Schließlich enttarnte die Staatsanwältin, in dem aus technischen Ortungs- und Versendungsfragen dominierten Prozess, eine Aussage des Angeklagten als Lüge. Der behauptete nämlich, die „Nazi-Bilder“ nicht an andere Personen versendet, sondern sich diese Dateien über WhatsApp selbst geschickt zu haben. „Dies ist zwar grundsätzlich möglich, aber erst seit November 2022. Also nach den angeklagten Tatzeiträumen!“ Deshalb forderte sie eine Verurteilung. (meinbezirk.at, 14.4.23)

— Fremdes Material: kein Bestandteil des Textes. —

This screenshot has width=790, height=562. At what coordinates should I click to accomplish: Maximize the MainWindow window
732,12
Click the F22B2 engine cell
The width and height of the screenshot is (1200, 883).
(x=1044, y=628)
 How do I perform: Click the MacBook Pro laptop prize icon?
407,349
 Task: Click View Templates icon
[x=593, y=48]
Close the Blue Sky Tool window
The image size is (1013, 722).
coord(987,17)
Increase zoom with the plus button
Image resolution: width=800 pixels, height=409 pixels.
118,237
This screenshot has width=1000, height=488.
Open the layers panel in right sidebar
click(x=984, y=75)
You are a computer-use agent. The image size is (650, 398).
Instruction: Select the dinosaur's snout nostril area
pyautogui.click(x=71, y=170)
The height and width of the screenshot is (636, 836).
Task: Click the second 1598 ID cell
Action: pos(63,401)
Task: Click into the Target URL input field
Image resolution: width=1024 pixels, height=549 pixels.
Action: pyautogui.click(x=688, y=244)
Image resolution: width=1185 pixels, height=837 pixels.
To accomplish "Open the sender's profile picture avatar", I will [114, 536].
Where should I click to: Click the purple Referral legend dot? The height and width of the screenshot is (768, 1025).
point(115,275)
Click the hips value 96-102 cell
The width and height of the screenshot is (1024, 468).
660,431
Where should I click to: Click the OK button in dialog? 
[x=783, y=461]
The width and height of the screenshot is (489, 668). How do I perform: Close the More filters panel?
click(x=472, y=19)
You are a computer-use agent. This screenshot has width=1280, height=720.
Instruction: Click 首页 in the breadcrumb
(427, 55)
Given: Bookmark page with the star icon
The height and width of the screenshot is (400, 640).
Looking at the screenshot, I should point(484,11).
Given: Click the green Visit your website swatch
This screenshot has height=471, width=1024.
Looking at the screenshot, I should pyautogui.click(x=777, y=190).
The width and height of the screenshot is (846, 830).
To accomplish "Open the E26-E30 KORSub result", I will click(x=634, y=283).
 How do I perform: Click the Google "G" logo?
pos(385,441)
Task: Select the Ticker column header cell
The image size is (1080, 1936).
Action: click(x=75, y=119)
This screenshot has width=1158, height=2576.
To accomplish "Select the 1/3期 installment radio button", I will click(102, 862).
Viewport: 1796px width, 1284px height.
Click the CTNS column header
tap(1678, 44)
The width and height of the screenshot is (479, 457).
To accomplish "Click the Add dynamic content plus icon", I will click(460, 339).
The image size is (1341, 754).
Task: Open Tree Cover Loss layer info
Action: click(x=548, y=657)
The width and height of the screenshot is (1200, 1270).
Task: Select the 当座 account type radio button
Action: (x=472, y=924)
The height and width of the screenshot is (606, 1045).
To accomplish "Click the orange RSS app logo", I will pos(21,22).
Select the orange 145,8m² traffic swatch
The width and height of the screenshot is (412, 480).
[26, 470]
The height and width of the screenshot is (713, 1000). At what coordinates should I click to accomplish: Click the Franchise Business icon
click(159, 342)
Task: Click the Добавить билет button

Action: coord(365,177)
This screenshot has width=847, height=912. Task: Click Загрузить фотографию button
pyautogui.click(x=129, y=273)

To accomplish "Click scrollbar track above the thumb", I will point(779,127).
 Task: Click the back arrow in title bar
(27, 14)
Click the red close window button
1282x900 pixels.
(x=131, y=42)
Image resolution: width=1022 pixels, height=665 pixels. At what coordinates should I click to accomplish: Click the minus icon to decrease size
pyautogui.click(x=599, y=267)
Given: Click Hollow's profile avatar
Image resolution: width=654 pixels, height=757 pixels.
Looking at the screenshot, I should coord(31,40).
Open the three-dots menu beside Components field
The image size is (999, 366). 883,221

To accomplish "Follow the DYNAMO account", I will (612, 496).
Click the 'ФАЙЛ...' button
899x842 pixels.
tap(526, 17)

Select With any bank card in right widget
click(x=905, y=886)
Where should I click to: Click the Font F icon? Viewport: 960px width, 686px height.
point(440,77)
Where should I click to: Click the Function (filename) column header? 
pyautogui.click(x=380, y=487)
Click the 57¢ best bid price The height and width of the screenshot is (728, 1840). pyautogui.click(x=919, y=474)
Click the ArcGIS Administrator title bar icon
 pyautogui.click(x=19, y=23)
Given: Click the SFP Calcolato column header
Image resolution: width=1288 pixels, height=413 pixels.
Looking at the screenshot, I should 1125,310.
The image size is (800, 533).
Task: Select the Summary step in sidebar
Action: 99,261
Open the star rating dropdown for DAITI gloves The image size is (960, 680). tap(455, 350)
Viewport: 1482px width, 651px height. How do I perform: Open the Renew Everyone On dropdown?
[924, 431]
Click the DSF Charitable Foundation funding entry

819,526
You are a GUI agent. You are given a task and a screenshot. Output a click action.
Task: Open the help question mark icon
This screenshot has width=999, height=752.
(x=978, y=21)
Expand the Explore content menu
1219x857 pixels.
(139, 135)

Die Geschworenen hatten kaum Zweifel und erkannten einstimmig auf Schuld in zwei Punkten der Anklage. Die Strafe fiel sehr milde aus: zehn Monate bedingt und eine Geldstrafe von 960 Euro. Der Angeklagte bat sich Bedenkzeit aus – das Urteil ist daher noch nicht rechtskräftig. Was positiv auffällt bei beiden Verhandlungstagen: engagierte Berufsrichter und eine kompetente Staatsanwältin!
Salzburg: Verletzung nach Hitlergruß
Der Hitlergruß kann nicht nur Anzeige und Verurteilung nach dem Verbotsgesetz bedeuten, sondern auch eine Körperverletzung nach sich ziehen. Das ist einer Presseaussendung (15.4.23) der Salzburger Polizei („Türsteher setzt Hausrecht durch“) zu entnehmen:
Verletzungen unbestimmten Grades am Handgelenk erlitt ein 39-jähriger Salzburger am 15. April um halb fünf Uhr früh. Der Mann soll sich zuvor in einem Lokal in der Salzburger Altstadt ungebührlich verhalten und laut Zeugen auch den Hitlergruß getätigt haben. Der stark Alkoholisierte musste das Lokal verlassen. Als er es kurze Zeit darauf wieder betreten wollte, wurde er vom 38-jährigen Türsteher daran gehindert und dabei verletzt. Die Rettung brachte den Verletzten ins UKH. Er wird nach dem Verbotsgesetz angezeigt, der Türsteher wegen Körperverletzung.